[Stored items]
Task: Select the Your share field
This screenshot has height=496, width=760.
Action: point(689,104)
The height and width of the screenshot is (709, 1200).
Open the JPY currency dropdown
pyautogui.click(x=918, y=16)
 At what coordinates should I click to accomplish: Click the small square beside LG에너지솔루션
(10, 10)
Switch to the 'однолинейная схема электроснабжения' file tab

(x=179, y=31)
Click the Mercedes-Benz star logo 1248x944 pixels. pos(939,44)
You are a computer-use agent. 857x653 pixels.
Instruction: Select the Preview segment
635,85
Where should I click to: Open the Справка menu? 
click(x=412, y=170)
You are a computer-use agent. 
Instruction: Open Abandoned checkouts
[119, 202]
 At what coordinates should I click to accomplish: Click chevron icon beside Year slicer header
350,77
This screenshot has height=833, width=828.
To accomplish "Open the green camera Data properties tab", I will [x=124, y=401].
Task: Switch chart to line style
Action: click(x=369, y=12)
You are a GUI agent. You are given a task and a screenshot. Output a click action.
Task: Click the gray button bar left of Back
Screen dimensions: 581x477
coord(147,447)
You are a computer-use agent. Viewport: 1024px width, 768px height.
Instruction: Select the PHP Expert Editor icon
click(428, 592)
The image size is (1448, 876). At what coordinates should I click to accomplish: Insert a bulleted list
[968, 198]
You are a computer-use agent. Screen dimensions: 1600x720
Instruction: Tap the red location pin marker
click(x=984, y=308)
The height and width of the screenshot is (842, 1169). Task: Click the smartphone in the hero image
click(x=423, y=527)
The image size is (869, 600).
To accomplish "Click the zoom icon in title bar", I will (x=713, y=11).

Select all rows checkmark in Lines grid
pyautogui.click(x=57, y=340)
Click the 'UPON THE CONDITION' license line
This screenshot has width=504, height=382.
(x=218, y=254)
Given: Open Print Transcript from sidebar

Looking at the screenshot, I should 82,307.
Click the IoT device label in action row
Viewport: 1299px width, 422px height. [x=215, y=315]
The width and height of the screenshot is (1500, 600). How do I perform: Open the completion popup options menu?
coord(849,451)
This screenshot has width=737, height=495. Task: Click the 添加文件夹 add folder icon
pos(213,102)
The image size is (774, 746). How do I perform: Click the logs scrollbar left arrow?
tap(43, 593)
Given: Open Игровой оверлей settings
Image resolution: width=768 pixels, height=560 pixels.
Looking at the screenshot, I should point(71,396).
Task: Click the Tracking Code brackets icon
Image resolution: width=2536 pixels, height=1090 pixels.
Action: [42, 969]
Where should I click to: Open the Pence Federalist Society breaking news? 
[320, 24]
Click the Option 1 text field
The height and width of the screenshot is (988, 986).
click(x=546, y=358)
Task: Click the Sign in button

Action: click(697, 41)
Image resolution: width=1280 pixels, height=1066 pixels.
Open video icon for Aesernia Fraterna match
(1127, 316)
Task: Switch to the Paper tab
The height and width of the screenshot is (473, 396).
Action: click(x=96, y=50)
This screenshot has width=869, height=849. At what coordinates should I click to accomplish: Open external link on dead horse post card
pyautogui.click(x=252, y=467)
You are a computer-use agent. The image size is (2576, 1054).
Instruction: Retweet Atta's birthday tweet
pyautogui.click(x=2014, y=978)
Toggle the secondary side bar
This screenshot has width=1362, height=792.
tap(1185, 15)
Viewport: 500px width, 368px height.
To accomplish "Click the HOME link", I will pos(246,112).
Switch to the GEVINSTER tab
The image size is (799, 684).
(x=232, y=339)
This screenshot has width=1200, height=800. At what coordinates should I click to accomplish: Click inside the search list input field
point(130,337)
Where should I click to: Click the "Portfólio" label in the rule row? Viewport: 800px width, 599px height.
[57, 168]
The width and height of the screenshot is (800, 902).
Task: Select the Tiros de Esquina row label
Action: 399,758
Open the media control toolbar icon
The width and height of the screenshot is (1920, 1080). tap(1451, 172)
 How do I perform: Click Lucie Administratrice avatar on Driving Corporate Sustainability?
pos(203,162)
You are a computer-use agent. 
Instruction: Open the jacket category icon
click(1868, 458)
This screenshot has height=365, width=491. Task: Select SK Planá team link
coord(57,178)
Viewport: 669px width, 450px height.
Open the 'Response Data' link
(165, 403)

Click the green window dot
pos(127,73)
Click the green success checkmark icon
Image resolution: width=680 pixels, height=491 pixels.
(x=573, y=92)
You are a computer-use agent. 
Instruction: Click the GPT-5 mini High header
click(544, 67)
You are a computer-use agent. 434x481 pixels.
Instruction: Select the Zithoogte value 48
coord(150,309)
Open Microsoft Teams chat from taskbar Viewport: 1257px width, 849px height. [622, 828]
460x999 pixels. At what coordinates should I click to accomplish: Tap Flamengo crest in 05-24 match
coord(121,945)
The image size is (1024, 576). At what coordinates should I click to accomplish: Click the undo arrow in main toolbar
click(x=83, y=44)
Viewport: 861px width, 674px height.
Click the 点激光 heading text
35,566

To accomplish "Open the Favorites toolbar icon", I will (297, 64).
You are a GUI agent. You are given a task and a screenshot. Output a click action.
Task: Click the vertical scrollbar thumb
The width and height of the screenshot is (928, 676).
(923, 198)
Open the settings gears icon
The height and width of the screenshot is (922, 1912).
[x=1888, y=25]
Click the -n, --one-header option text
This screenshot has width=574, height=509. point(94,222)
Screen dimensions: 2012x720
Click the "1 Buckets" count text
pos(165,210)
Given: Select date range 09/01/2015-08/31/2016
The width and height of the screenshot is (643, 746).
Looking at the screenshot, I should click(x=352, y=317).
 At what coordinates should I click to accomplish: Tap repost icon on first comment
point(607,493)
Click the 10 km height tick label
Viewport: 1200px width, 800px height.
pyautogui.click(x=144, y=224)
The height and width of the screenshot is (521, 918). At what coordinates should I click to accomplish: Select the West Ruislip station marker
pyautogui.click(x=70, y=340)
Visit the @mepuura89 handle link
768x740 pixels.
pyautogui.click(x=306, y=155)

▸ **Your task**
Each record is to be repeated exactly.

▸ **Answer space**
Task: Select the Your share field
This screenshot has height=496, width=760.
Action: point(689,104)
The height and width of the screenshot is (709, 1200).
Open the JPY currency dropdown
pyautogui.click(x=918, y=16)
 At what coordinates should I click to accomplish: Click the small square beside LG에너지솔루션
(10, 10)
Switch to the 'однолинейная схема электроснабжения' file tab

(x=179, y=31)
Click the Mercedes-Benz star logo 1248x944 pixels. pos(939,44)
You are a computer-use agent. 857x653 pixels.
Instruction: Select the Preview segment
635,85
Where should I click to: Open the Справка menu? 
click(x=412, y=170)
You are a computer-use agent. 
Instruction: Open Abandoned checkouts
[119, 202]
 At what coordinates should I click to accomplish: Click chevron icon beside Year slicer header
350,77
This screenshot has height=833, width=828.
To accomplish "Open the green camera Data properties tab", I will [x=124, y=401].
Task: Switch chart to line style
Action: click(x=369, y=12)
You are a GUI agent. You are given a task and a screenshot. Output a click action.
Task: Click the gray button bar left of Back
Screen dimensions: 581x477
coord(147,447)
You are a computer-use agent. Viewport: 1024px width, 768px height.
Instruction: Select the PHP Expert Editor icon
click(428, 592)
The image size is (1448, 876). At what coordinates should I click to accomplish: Insert a bulleted list
[968, 198]
You are a computer-use agent. Screen dimensions: 1600x720
Instruction: Tap the red location pin marker
click(x=984, y=308)
The height and width of the screenshot is (842, 1169). Task: Click the smartphone in the hero image
click(x=423, y=527)
The image size is (869, 600).
To accomplish "Click the zoom icon in title bar", I will (x=713, y=11).

Select all rows checkmark in Lines grid
pyautogui.click(x=57, y=340)
Click the 'UPON THE CONDITION' license line
This screenshot has width=504, height=382.
(x=218, y=254)
Given: Open Print Transcript from sidebar

Looking at the screenshot, I should 82,307.
Click the IoT device label in action row
Viewport: 1299px width, 422px height. [x=215, y=315]
The width and height of the screenshot is (1500, 600). How do I perform: Open the completion popup options menu?
coord(849,451)
This screenshot has width=737, height=495. Task: Click the 添加文件夹 add folder icon
pos(213,102)
The image size is (774, 746). How do I perform: Click the logs scrollbar left arrow?
tap(43, 593)
Given: Open Игровой оверлей settings
Image resolution: width=768 pixels, height=560 pixels.
Looking at the screenshot, I should point(71,396).
Task: Click the Tracking Code brackets icon
Image resolution: width=2536 pixels, height=1090 pixels.
Action: [42, 969]
Where should I click to: Open the Pence Federalist Society breaking news? 
[320, 24]
Click the Option 1 text field
The height and width of the screenshot is (988, 986).
click(x=546, y=358)
Task: Click the Sign in button

Action: click(697, 41)
Image resolution: width=1280 pixels, height=1066 pixels.
Open video icon for Aesernia Fraterna match
(1127, 316)
Task: Switch to the Paper tab
The height and width of the screenshot is (473, 396).
Action: click(x=96, y=50)
This screenshot has width=869, height=849. At what coordinates should I click to accomplish: Open external link on dead horse post card
pyautogui.click(x=252, y=467)
You are a computer-use agent. The image size is (2576, 1054).
Instruction: Retweet Atta's birthday tweet
pyautogui.click(x=2014, y=978)
Toggle the secondary side bar
This screenshot has width=1362, height=792.
tap(1185, 15)
Viewport: 500px width, 368px height.
To accomplish "Click the HOME link", I will pos(246,112).
Switch to the GEVINSTER tab
The image size is (799, 684).
(x=232, y=339)
This screenshot has width=1200, height=800. At what coordinates should I click to accomplish: Click inside the search list input field
point(130,337)
Where should I click to: Click the "Portfólio" label in the rule row? Viewport: 800px width, 599px height.
[57, 168]
The width and height of the screenshot is (800, 902).
Task: Select the Tiros de Esquina row label
Action: 399,758
Open the media control toolbar icon
The width and height of the screenshot is (1920, 1080). tap(1451, 172)
 How do I perform: Click Lucie Administratrice avatar on Driving Corporate Sustainability?
pos(203,162)
You are a computer-use agent. 
Instruction: Open the jacket category icon
click(1868, 458)
This screenshot has height=365, width=491. Task: Select SK Planá team link
coord(57,178)
Viewport: 669px width, 450px height.
Open the 'Response Data' link
(165, 403)

Click the green window dot
pos(127,73)
Click the green success checkmark icon
Image resolution: width=680 pixels, height=491 pixels.
(x=573, y=92)
You are a computer-use agent. 
Instruction: Click the GPT-5 mini High header
click(544, 67)
You are a computer-use agent. 434x481 pixels.
Instruction: Select the Zithoogte value 48
coord(150,309)
Open Microsoft Teams chat from taskbar Viewport: 1257px width, 849px height. [622, 828]
460x999 pixels. At what coordinates should I click to accomplish: Tap Flamengo crest in 05-24 match
coord(121,945)
The image size is (1024, 576). At what coordinates should I click to accomplish: Click the undo arrow in main toolbar
click(x=83, y=44)
Viewport: 861px width, 674px height.
Click the 点激光 heading text
35,566

To accomplish "Open the Favorites toolbar icon", I will (297, 64).
You are a GUI agent. You are given a task and a screenshot. Output a click action.
Task: Click the vertical scrollbar thumb
The width and height of the screenshot is (928, 676).
(923, 198)
Open the settings gears icon
The height and width of the screenshot is (922, 1912).
[x=1888, y=25]
Click the -n, --one-header option text
This screenshot has width=574, height=509. point(94,222)
Screen dimensions: 2012x720
Click the "1 Buckets" count text
pos(165,210)
Given: Select date range 09/01/2015-08/31/2016
The width and height of the screenshot is (643, 746).
Looking at the screenshot, I should click(x=352, y=317).
 At what coordinates should I click to accomplish: Tap repost icon on first comment
point(607,493)
Click the 10 km height tick label
Viewport: 1200px width, 800px height.
pyautogui.click(x=144, y=224)
The height and width of the screenshot is (521, 918). At what coordinates should I click to accomplish: Select the West Ruislip station marker
pyautogui.click(x=70, y=340)
Visit the @mepuura89 handle link
768x740 pixels.
pyautogui.click(x=306, y=155)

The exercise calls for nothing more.